Für Béhar ist klar, dass das Gerät “einen Zugang zu Informationen ermöglicht, den es in diesen Ländern sonst nicht gibt”. Ohne die anderen Bedürfnisse zu vernachlässigen sieht der Designer in der Information “einen der Pfeiler der Entwicklung”.

“Dieses Projekt ist wertvoll für den Zugang zu Informationen, und, etwas weiter gefasst, den Zugang zur Demokratie”, fährt Béhar weiter. “Aber ich hoffe, dass es den einzelnen Menschen ermöglicht, zu neuen Horizonten und neuen Ideen zu gelangen.”

Made in Taiwan

Die Zukunft wird es zeigen. Inzwischen gibt OLPC bekannt, dass anfangs Januar bereits Verträge mit Argentinien, Brasilien, Libyen, Nigeria, Ruanda und Uruguay geschlossen wurden.

Die ersten Demonstrationsgeräte sind verteilt, und die Massenproduktion soll in einigen Wochen in der Fabrik Quanta in Taiwan beginnen, die einen Drittel der weltweit verkauften Laptops herstellt, namentlich für Dell und HP.

Im Moment liegen die Kosten für eine Einheit näher bei 150 als bei 100 Dollar, aber OLPC hofft, dass sie mit den eingehenden Bestellungen sinken und eines Tages vielleicht sogar unter diese psychologische Schwelle fallen werden.

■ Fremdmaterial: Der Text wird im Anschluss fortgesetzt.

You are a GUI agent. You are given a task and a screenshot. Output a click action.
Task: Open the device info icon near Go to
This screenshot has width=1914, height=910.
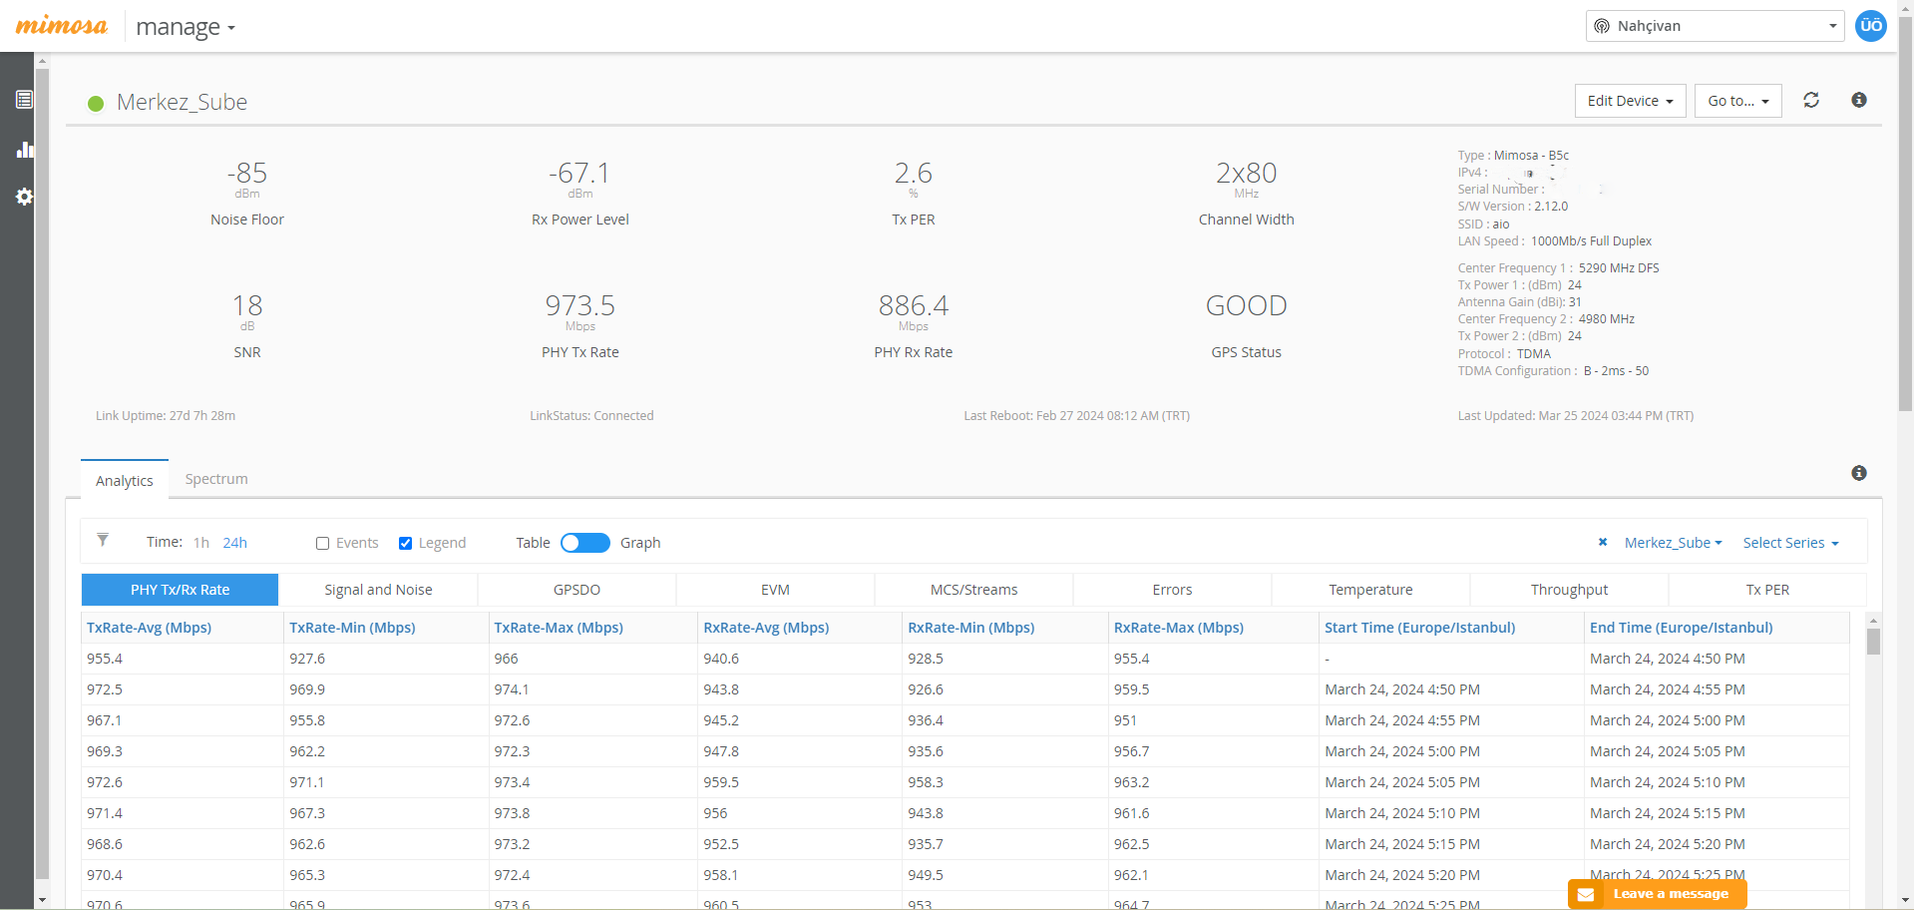(x=1858, y=100)
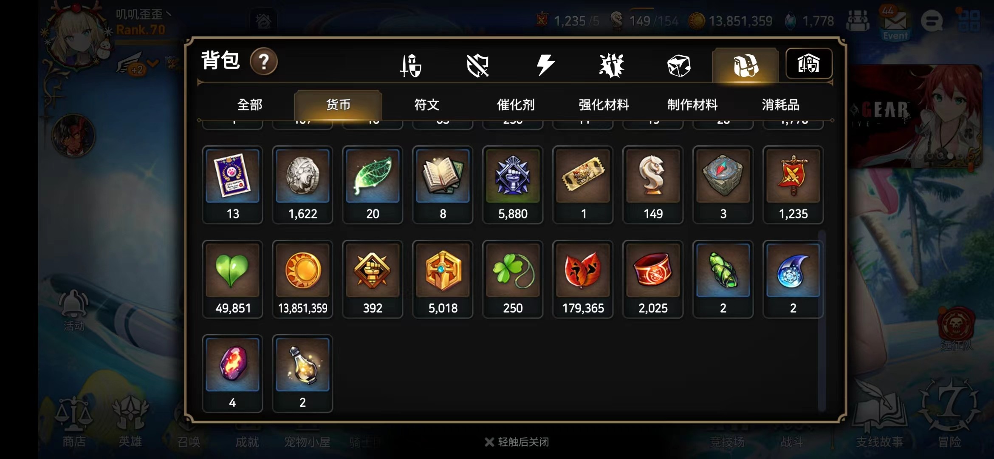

swissinfo, Marc-André Miserez
(Übertragen aus dem Französischen: Charlotte Egger)

AMD-Prozessor, 366 MHz, 128 MB RAM, 512 MB Datenspeicher

19-cm-LCD-Farb- und Monochrombildschirm, Auflösung 1200 x 900

2 USB-Anschlüsse, zwei leistungsfähige WiFi-Antennen (Internetverbindung und gegenseitige Vernetzung der PCs), integrierte Lautsprecher und Webcam

Linux-Betriebssystem, möglicherweise später auch Windows, mittels einer zusätzlichen Speicherkarte

Stromverbrauch zehn Mal weniger hoch als bei einem herkömmlichen Laptop, von Hand aufladbare Batterie

Yves Béhar wurde vor 39 Jahren in Lausanne geboren. Er lernte seinen Beruf am Art Center College of Design in La Tour-de-Peilz. Nach einem Jahr kann Béhar ins Mutterhaus in Pasadena, Kalifornien, wechseln.

Danach arbeitet er im Silicon Valley, namentlich für die Firma, welche das Design für den Mac und die Swatch konzipierte. 1997 gründet er fuseproject, eine Designagentur, die heute gut dreissig Personen beschäftigt.

In zehn Jahren hat sich Béhar einen Platz an der kalifornischen Sonne erarbeitet. Seine Werke sind in Museen zu bewundern, es regnet Preise. Zu seinen Kunden gehören Microsoft, Nike, Samsonite und BMW (Accessoires für den Mini).

Er ist es auch, welcher der Birkenstock-Sandale, dem früheren Hippie-Symbol, einen neuen Look verpasst und daraus ein Objekt gemacht hat, das sowohl hightech wie ökologisch ist.

Nicholas Negroponte gibt ihm den Auftrag, dem 100-Dollar-PC ein gutes Design zu verpassen. Für dieses humanitäre Projekt verlangt Béhar ein Honorar, das dem “strikten Minimum” entspricht.